* **Written exercise**
Reproduce the part of the material that opens with the line containing "Task: Click the iPad 家庭聚会榜 rank 67" and closes with the line containing "Action: (929, 128)", changing "wrench" to "spanner" and leaving everything else the same.

____ Raw data

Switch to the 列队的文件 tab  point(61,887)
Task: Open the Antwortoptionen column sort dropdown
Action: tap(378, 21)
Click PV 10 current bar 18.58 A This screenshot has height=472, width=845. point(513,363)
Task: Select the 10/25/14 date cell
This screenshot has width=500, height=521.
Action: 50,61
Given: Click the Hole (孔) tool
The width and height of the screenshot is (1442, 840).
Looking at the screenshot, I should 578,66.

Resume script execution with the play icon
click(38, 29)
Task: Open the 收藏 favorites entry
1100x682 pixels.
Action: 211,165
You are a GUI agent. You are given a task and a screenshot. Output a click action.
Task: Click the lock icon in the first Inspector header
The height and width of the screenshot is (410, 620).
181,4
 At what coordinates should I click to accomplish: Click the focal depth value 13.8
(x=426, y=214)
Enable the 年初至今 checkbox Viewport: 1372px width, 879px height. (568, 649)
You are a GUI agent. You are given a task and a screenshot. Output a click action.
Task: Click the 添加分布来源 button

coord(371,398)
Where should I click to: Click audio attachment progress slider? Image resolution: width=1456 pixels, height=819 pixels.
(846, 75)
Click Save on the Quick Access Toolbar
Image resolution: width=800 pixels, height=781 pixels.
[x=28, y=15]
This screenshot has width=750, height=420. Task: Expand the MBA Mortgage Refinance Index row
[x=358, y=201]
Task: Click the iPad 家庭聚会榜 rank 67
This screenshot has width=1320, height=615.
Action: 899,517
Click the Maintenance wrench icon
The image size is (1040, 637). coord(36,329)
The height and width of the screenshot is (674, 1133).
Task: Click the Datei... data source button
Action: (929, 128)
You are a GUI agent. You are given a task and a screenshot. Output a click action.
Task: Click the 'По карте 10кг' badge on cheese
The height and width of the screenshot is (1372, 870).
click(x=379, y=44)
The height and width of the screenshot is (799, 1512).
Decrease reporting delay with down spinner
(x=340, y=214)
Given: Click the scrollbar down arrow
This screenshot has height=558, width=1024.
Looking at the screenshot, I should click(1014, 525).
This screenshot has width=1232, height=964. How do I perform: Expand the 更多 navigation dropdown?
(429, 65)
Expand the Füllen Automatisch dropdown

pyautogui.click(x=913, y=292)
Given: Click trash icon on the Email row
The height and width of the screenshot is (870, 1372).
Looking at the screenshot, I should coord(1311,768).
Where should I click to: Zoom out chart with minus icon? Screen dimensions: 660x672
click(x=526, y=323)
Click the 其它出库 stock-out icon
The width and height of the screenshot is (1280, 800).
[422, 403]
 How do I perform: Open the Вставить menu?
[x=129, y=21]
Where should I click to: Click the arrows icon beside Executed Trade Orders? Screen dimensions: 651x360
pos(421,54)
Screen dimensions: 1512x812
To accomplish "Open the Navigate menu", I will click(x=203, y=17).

________

* **Result for this exercise**
Task: Click the iPad 家庭聚会榜 rank 67
This screenshot has width=1320, height=615.
Action: 899,517
Click the Maintenance spanner icon
The image size is (1040, 637). coord(36,329)
The height and width of the screenshot is (674, 1133).
Task: Click the Datei... data source button
Action: (929, 128)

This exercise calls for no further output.